Таким образом, в этом и в остальных своих псалмах Моисей утверждает все те же идеи монотеизма, провозглашает Бога вершителем судеб как отдельных людей, так и целых народов, несущего людям только благо. И даже если порой кажется, что в мире торжествуют ложь и несправедливость, то эта картина обманчива. Это ощущение, утверждает Моисей, возникает от того, что человеку не дано проникнуть в замыслы Бога, увидеть полную картину происходящего во временной перспективе и понять, что все в итоге оборачивается к добру. В жизни выигрывает всегда тот, кто делает выбор в пользу добра и выполнения нравственных законов Бога:
«Как величественны дела Твои, Господи, очень глубоки помыслы Твои. Человек невежественный не знает и глупец не понимает этого. Когда разрастаются нечестивые, как трава, и процветают все творящие беззаконие, это для того, чтобы быть истребленными навеки... И видел глаз мой, как пали враги мои, о восстающих на меня злодеях слышали уши мои. Праведник, как пальма расцветет, как кедр в Леваноне возвысится. Насажденные в доме Господнем, во дворах Бога нашего расцветут они. Еще и в старости расти будут, станут тучны и сочны, чтобы возвещать, что справедлив Господь, крепость моя, и нет в Нем несправедливости» (Пс. 92 [91]: 6—10,12—16).

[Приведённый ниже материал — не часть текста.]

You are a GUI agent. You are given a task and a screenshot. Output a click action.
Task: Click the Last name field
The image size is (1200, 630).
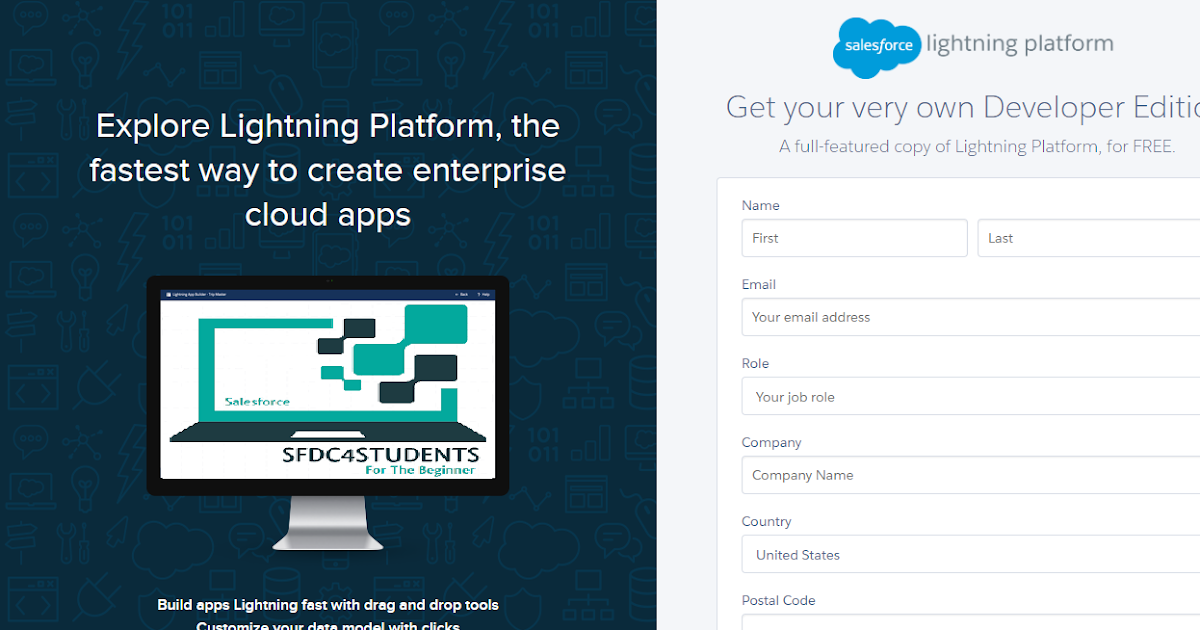[1090, 238]
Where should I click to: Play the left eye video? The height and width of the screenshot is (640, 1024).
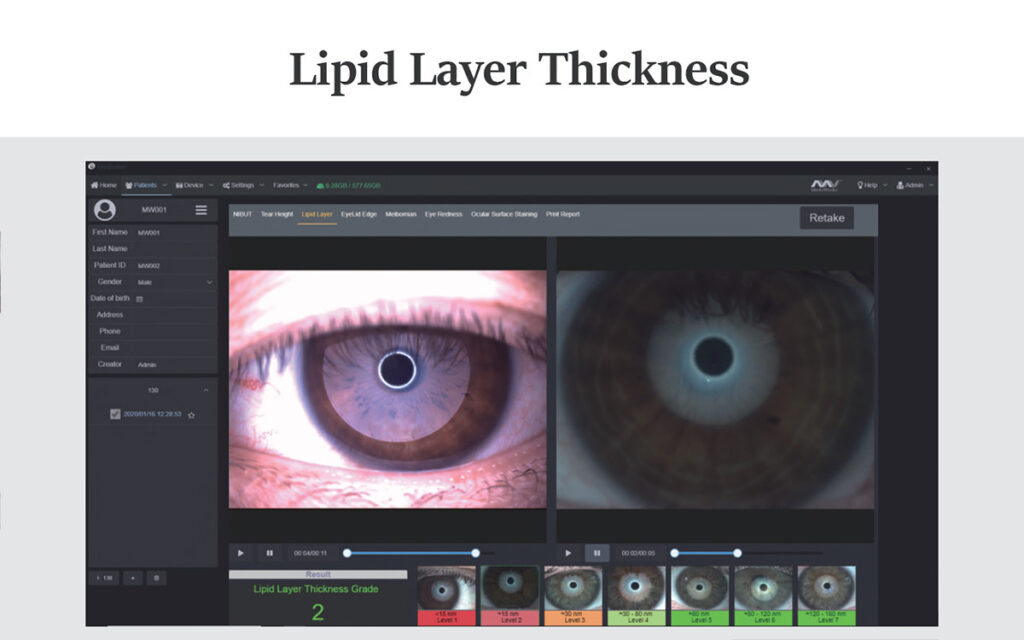(241, 553)
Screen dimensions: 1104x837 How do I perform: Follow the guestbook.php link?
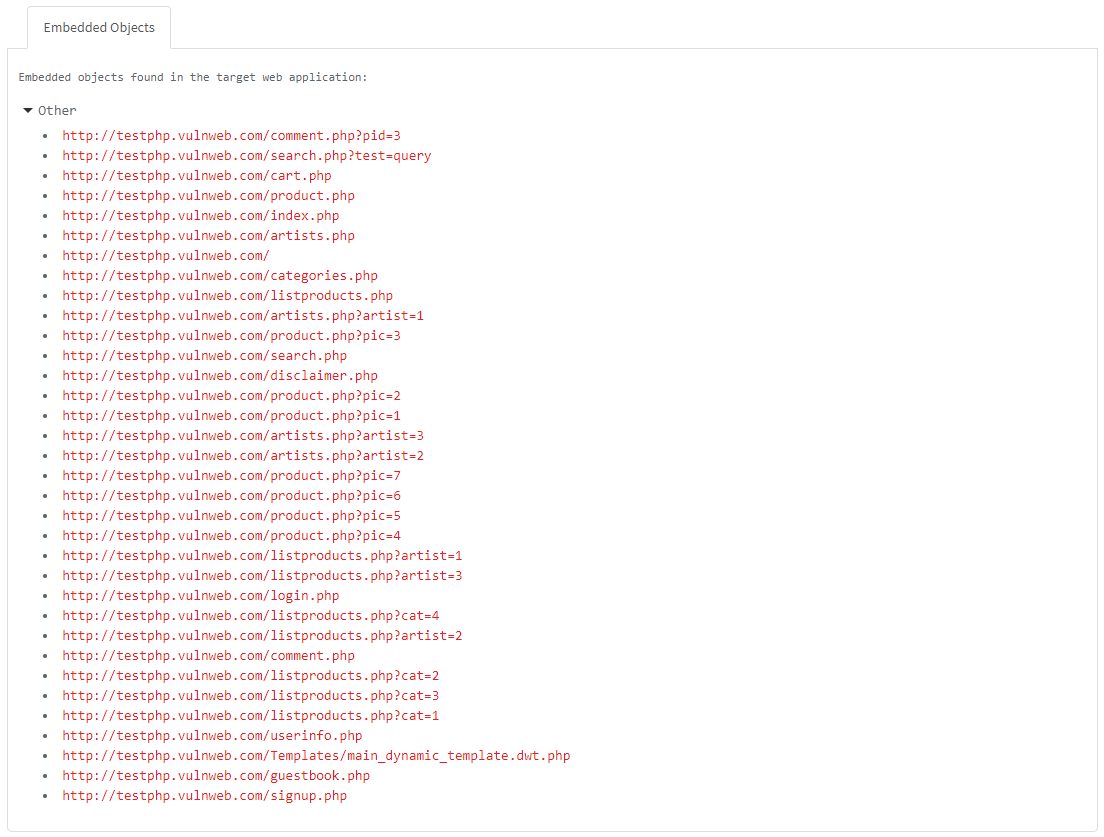216,776
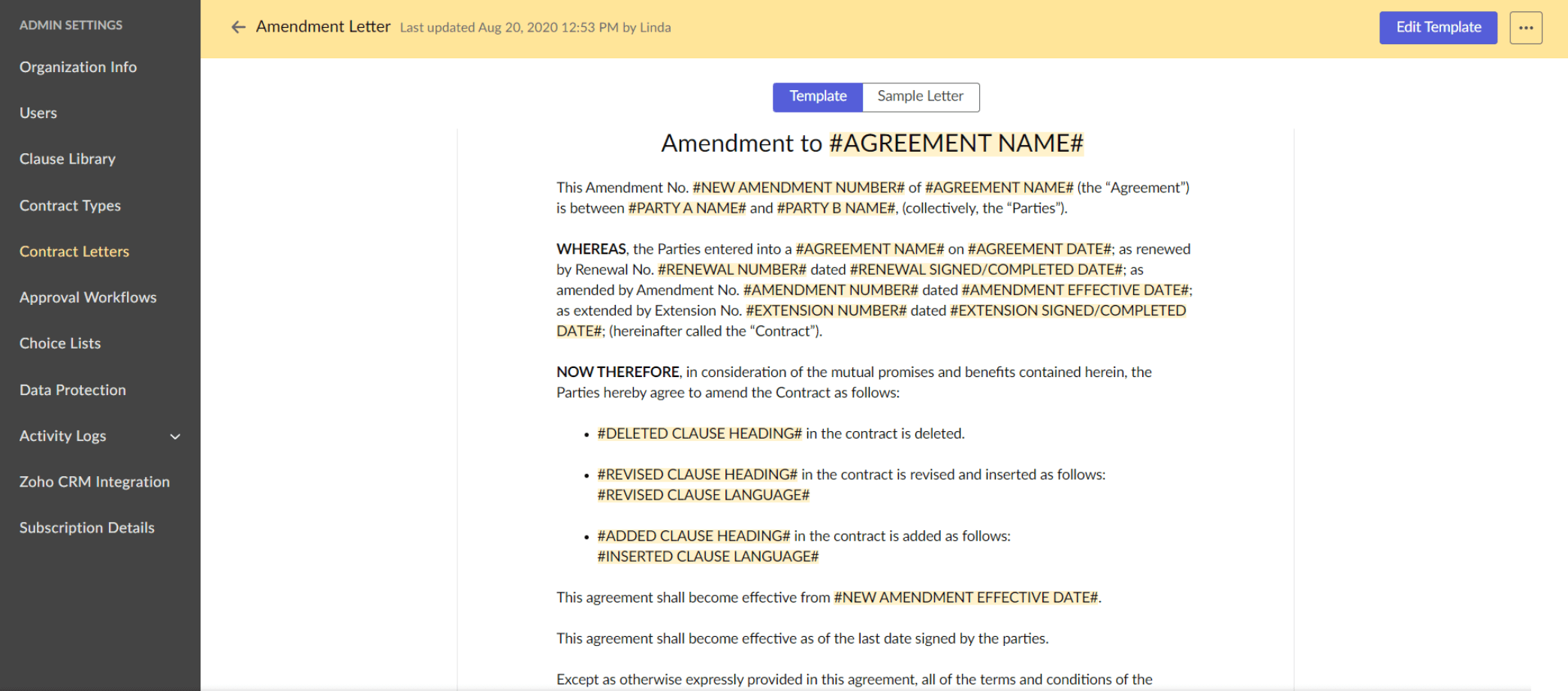Click the back arrow beside Amendment Letter
This screenshot has height=691, width=1568.
[x=238, y=27]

Еврейские мистики утверждают, что в псалмах Моисея, помимо прямого смысла, закодированы весь будущий ход человеческой истории и величайшие тайны мироздания, и все эти тайны были открыты ему именно тогда, во время пребывания пророка на горе Синай...
Между тем дни проходили за днями, и с каждым новым днем в народном стане возрастала тревога: что будет, если Моисей не вернется к указанному им сроку? Кто вообще знает, что могло случиться с ним на горе Синай? Ведь в горах одинокого путника то и дело подстерегает множество опасностей: он может сорваться в пропасть, на него может напасть дикий зверь, его может завалить камнепадом в пещере. Наконец — кто знает? — он мог просто не выдержать встречи лицом к лицу со своим невидимым Богом и умереть от разрыва сердца!
Возможно, именно это усиливающееся нервное напряжение и привело к тому, что евреи не то чтобы сбились со счету, но ошиблись в определении срока возможного возвращения Моисея. Тот, говоря о сорока днях, имел в виду, что пробудет на Синае сорок полных суток, в то время как народ вел счет с неполного дня, в середине которого пророк начал свое восхождение на гору.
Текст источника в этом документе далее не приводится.